The artist who сame in from the cold
Moscow`s Midnight Prowler has done rather nicely out of his own special brand of GBH.
Just ask Robert De Niro, Mick Jagger, Jack Nicholson or Francis Ford Coppola. Or even
George Dubya and Vladimir Vladimirayavich Putin.
Nikas Safronov`s GBH genre-busting hudibrastic art has been
mesmerising a growing roll-call of the great and the good ever since the collapse of
the Soviet empire.
The 47-year-old painter`s pictures now adorn the walls of leading art galleries and
museums the world over and the homes of dozens of the most famous names on
the planet.
It`s a celeb`s client list, that has impressed even Who`s Who they`ve listed him next
year in the international edition, one of only three Russians so honoured.
Safonov has exhibited across the globe.
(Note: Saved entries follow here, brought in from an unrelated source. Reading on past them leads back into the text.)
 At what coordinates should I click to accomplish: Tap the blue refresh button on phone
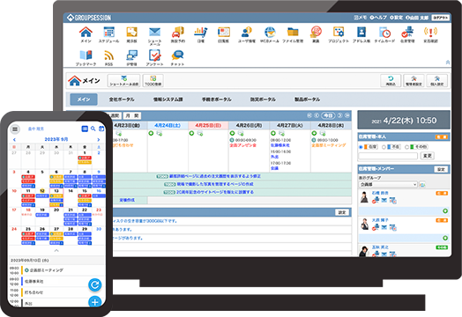point(95,284)
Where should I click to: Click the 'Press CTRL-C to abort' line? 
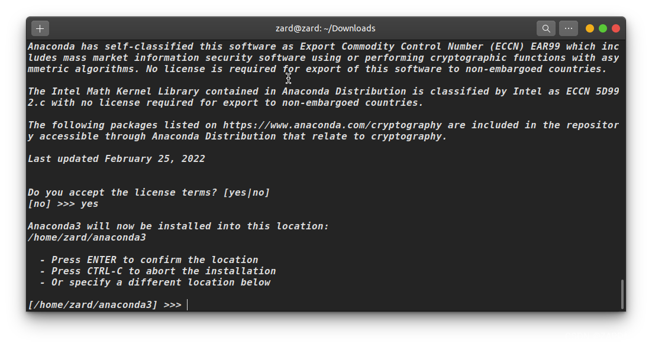point(157,271)
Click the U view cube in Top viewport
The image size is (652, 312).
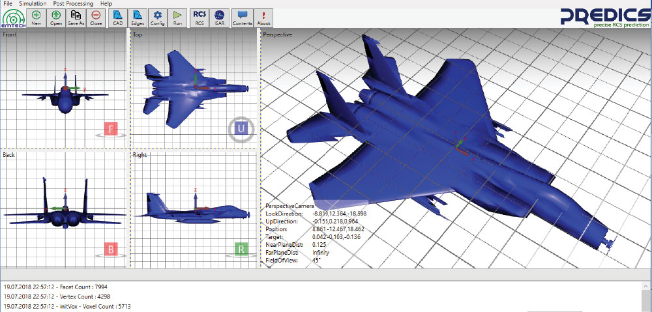[x=241, y=130]
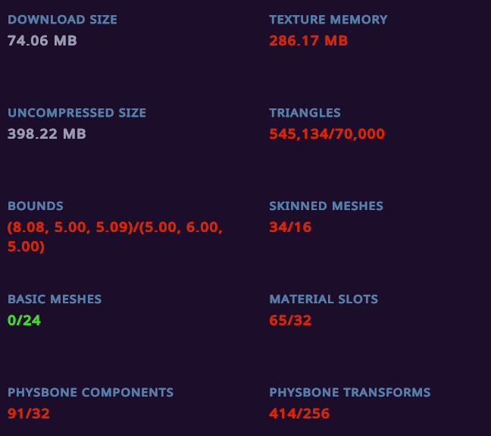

And now he`s coming to London, for his first
British show.
The exhibition is being staged at the Russian Embassy in Kensington Gardens, on November
5 to 14. The show will include portraits of Pierce Brosnan, Clint Eastwood, Sophia Loren,
Al Pacino, and Robert de Niro.
They`re in addition to the celebrity roll-call of portrait subjects who include Clint
Eastwood, Monserrat Caballe, David Bowie Francis Ford Coppola, Raquel Welch
and Hollywood A-lister Charlize Theron, star of the Tinseltown remake of the Italian Job.
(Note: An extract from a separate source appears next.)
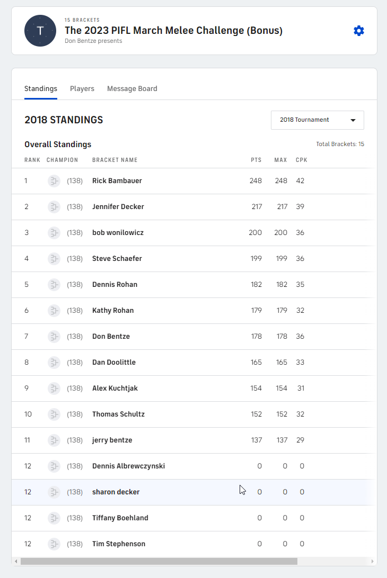The width and height of the screenshot is (387, 578).
Task: Open Don Bentze's bracket entry
Action: (x=111, y=337)
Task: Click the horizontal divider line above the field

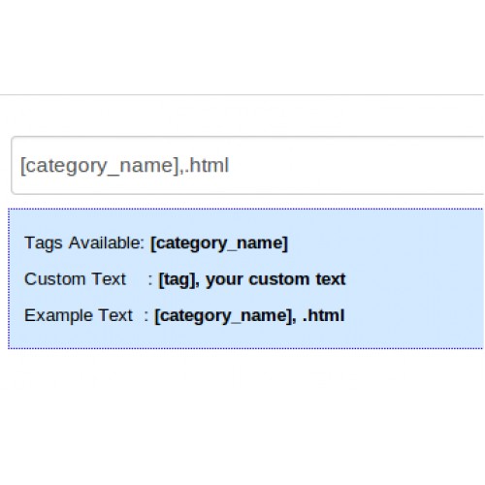Action: pyautogui.click(x=242, y=95)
The artist regards himself as a "mystic master of provocation" both in artistic technique
and in his own flamboyant lifestyle. Rumours of Moscow late nights spent driving through
narrow back streets to showbiz parties and mysterious meetings with oligarchs have earned
him the soubriquet "midnight prowler".
Safronov attracted particular opprobrium from the old order because of the unbridled
eroticism of his early work. "Me and my Russian clients had to become a bit like spies,"
the artist recalled at the Dorchester Hotel during a trip to London to arrange his forthcoming
exhibition.
"I painted the pictures in secret and they passed the money on to me through the mutual
friends. Even the KGB couldn't catch us."